Musculoskeletal Causes
- Chronic exertional compartment syndrome: Consider if pain worsens with activity. PCOS patients often engage in vigorous exercise for weight management 1.
- Obesity-related mechanical pain: Calculate BMI and waist-to-hip ratio, as central obesity is common in PCOS and can cause mechanical lower extremity pain 1, 3.
- Myopathy: Screen for Cushing's syndrome if patient has buffalo hump, moon facies, hypertension, abdominal striae, or proximal myopathies 1.
Neurologic Causes
- Lumbar radiculopathy or spinal stenosis: Bilateral presentation suggests central pathology.
- Peripheral neuropathy: Beyond diabetic causes, evaluate for other metabolic or inflammatory neuropathies.
- Complex regional pain syndrome (CRPS): Characterized by pain, discoloration, sweating, allodynia, and hyperalgesia 2. Though typically post-traumatic, can occur spontaneously.
Inflammatory and Autoimmune Conditions
- Inflammatory myopathy or vasculitis: Consider if constitutional symptoms present.
- Fibromyalgia: Chronic widespread pain syndrome that can affect lower extremities bilaterally.
Critical Diagnostic Workup
Laboratory Evaluation
- Metabolic screening: Fasting glucose followed by 2-hour oral glucose tolerance test (75g) to detect diabetes and glucose intolerance 1, 3.

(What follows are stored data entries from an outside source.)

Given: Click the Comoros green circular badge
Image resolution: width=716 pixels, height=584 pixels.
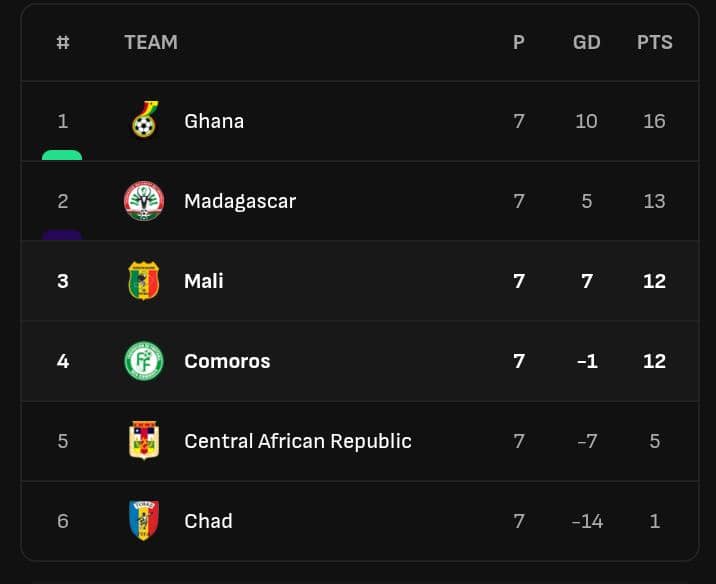Looking at the screenshot, I should 144,361.
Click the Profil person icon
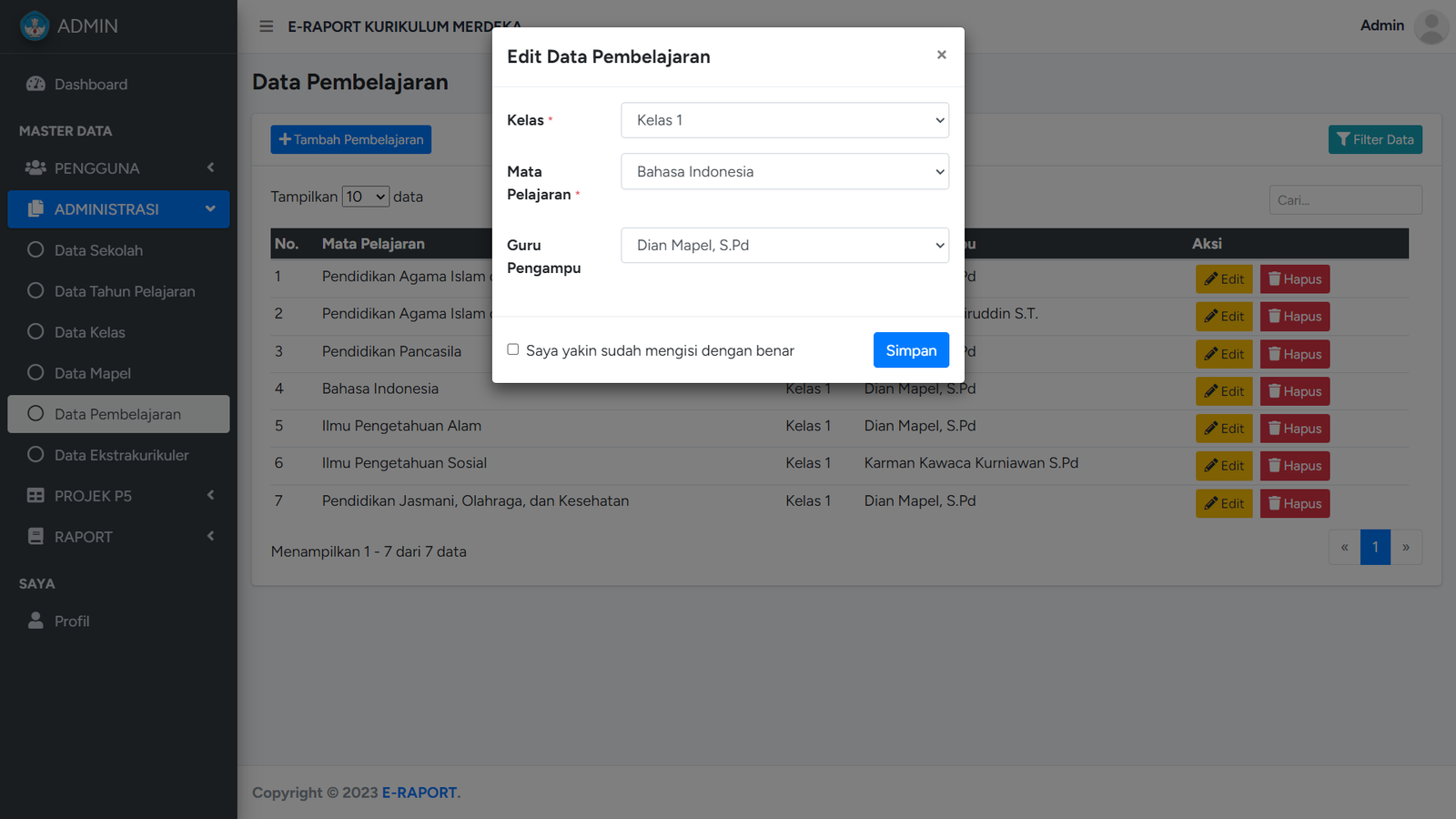The width and height of the screenshot is (1456, 819). point(35,621)
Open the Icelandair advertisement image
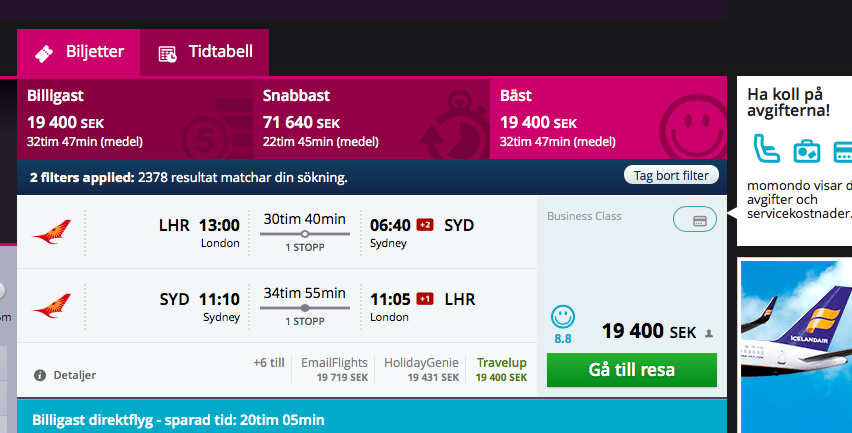Viewport: 852px width, 433px height. pyautogui.click(x=795, y=346)
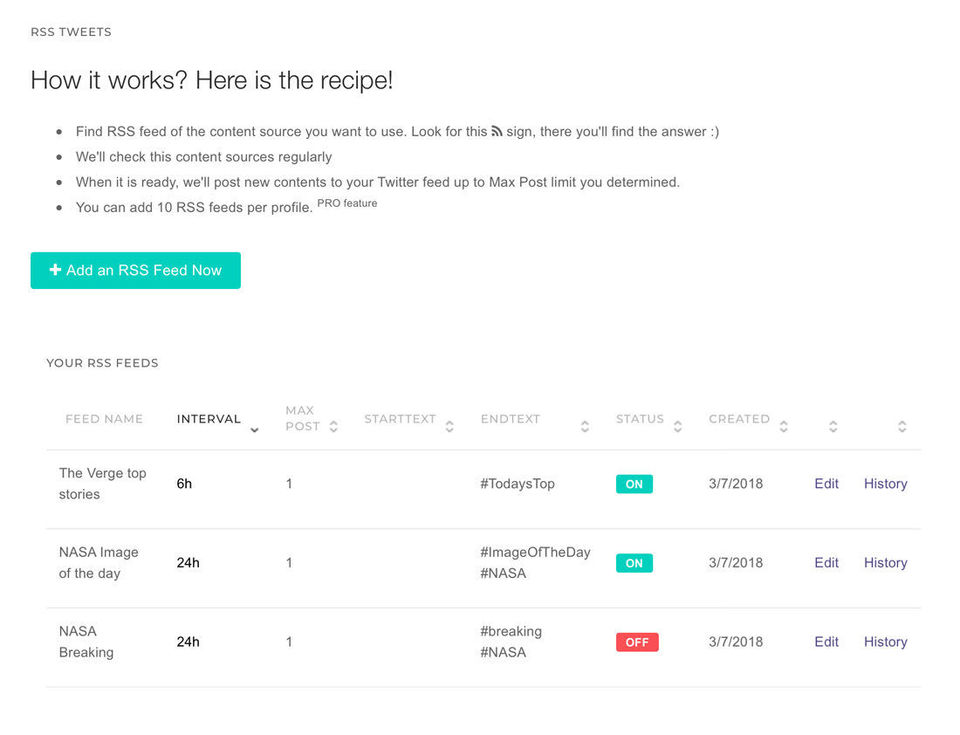This screenshot has height=735, width=960.
Task: Click the RSS sign icon in instructions
Action: point(497,131)
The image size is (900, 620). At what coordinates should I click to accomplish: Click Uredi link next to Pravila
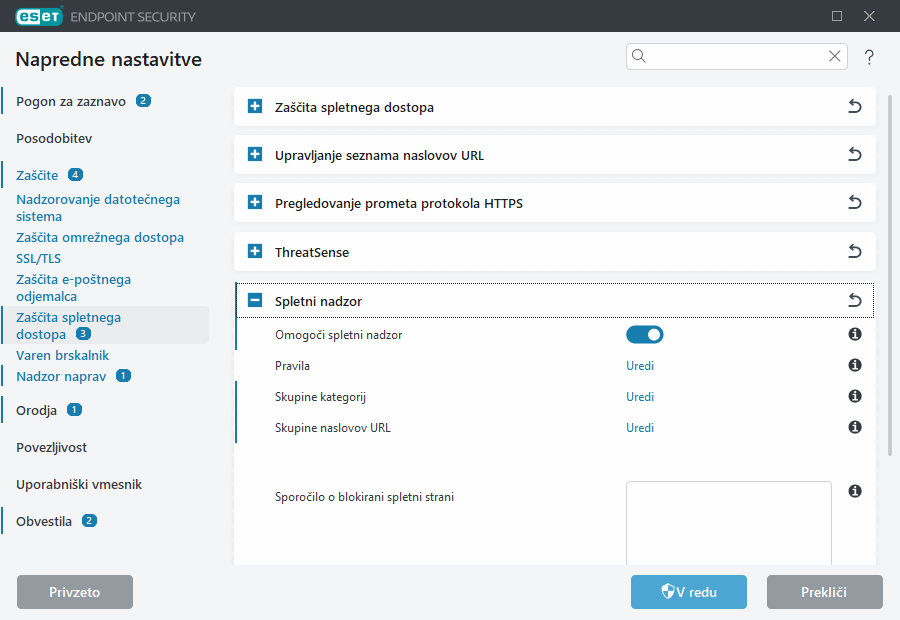pyautogui.click(x=640, y=366)
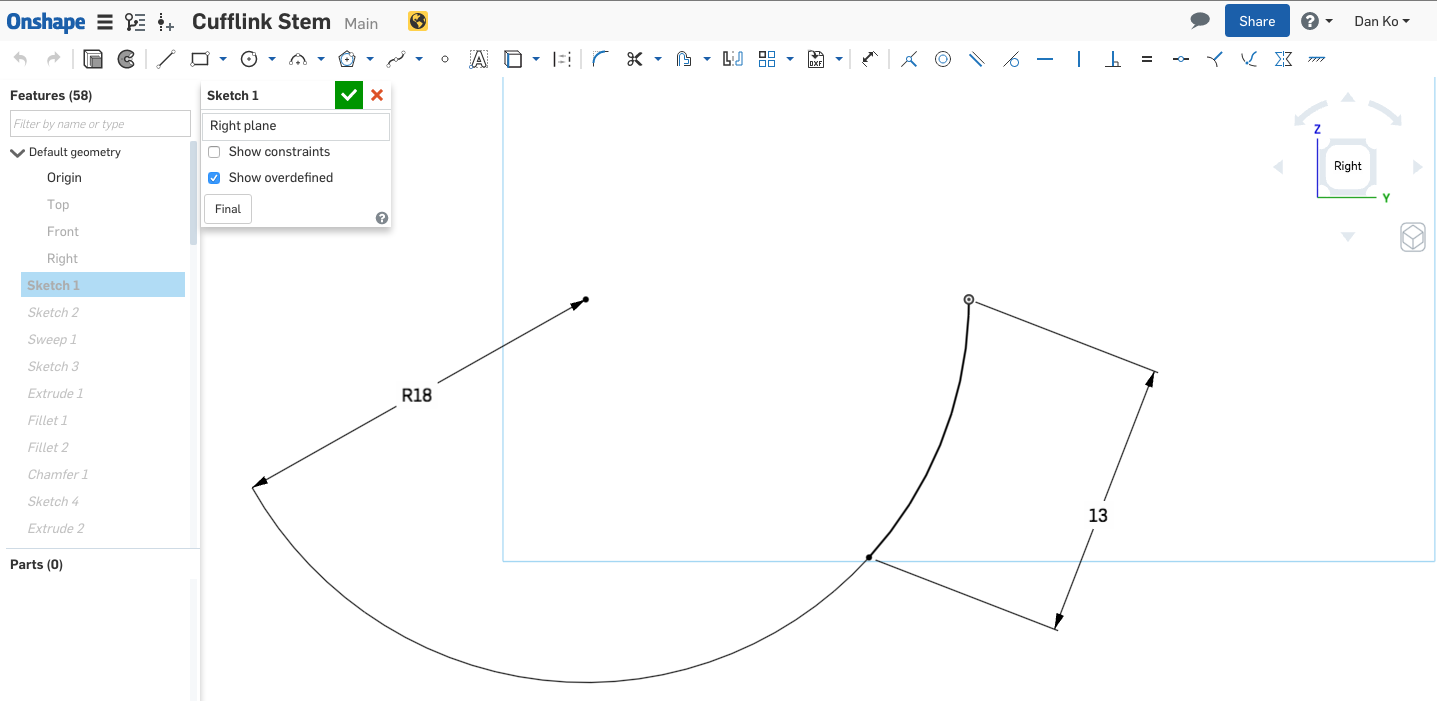Collapse the Default geometry group
The image size is (1437, 701).
click(17, 153)
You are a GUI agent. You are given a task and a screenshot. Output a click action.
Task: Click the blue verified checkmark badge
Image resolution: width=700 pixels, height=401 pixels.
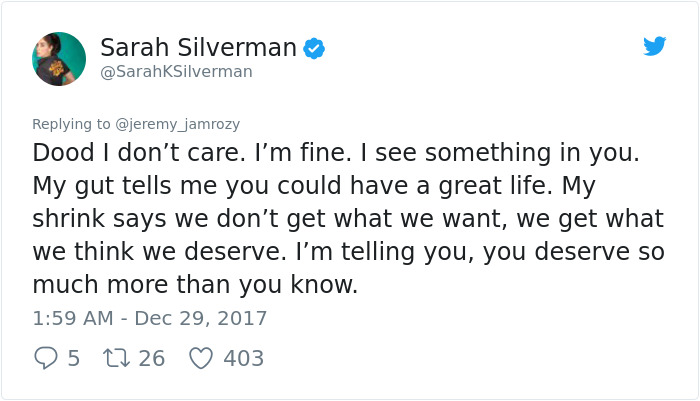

- Lipid panel: Fasting lipoprotein profile including total cholesterol, LDL, HDL, and triglycerides, as PCOS patients have dyslipidemia risk 1.
- Complete blood count: Rule out polycythemia vera (hemoglobin >180 g/L, hematocrit >47%) 2.
- TSH and prolactin: Exclude thyroid disease and hyperprolactinemia 1, 3.
- Inflammatory markers: ESR and CRP if inflammatory etiology suspected.
Physical Examination Findings
- Anthropometric measurements: Calculate BMI and waist-to-hip ratio to assess central obesity 1, 3.
- Skin examination: Look for acanthosis nigricans (neck, axillae, under breasts, vulva) indicating insulin resistance 1, 3.
- Vascular assessment: Check for edema, discoloration, temperature changes, and pulses in lower extremities 2.
- Neurologic examination: Assess for sensory deficits, motor weakness, reflexes, and signs of radiculopathy.
- Signs of Cushing's syndrome: Buffalo hump, moon facies, hypertension, abdominal striae, easy bruising 1.
Imaging and Specialized Testing
- Lower extremity Doppler ultrasound: If vascular etiology suspected.
- Lumbar spine MRI: If radiculopathy or central neurologic cause suspected.
- Nerve conduction studies/EMG: If peripheral neuropathy suspected 4.
Common Pitfalls to Avoid
- Assuming leg pain is directly caused by PCOS: PCOS does not directly cause bilateral leg pain, but creates metabolic risk factors for conditions that do 1, 5.
- Overlooking metabolic screening: All women with PCOS require metabolic evaluation regardless of body weight, as insulin resistance occurs independently of BMI 3, 5.
- Missing rare but treatable causes: Polycythemia vera can present as bilateral leg pain and is treatable with venesection 2.
- Ignoring lifestyle factors: Excessive exercise patterns can cause various musculoskeletal complications in PCOS patients attempting weight management 1, 6.
Algorithmic Approach
- Initial laboratory screen: CBC, fasting glucose with 2-hour OGTT, lipid panel, TSH, prolactin 1, 3.
- Physical examination focus: BMI, waist-to-hip ratio, acanthosis nigricans, vascular examination, neurologic examination 1, 3.
- If metabolic abnormalities present: Pursue diabetic neuropathy workup with nerve conduction studies.
- If vascular signs present: Order lower extremity Doppler ultrasound.
- If neurologic deficits present: Consider lumbar spine MRI and EMG/nerve conduction studies 4.
- If polycythemia on CBC: Evaluate for polycythemia vera 2.
- If Cushingoid features present: Perform dexamethasone suppression test 1, 3.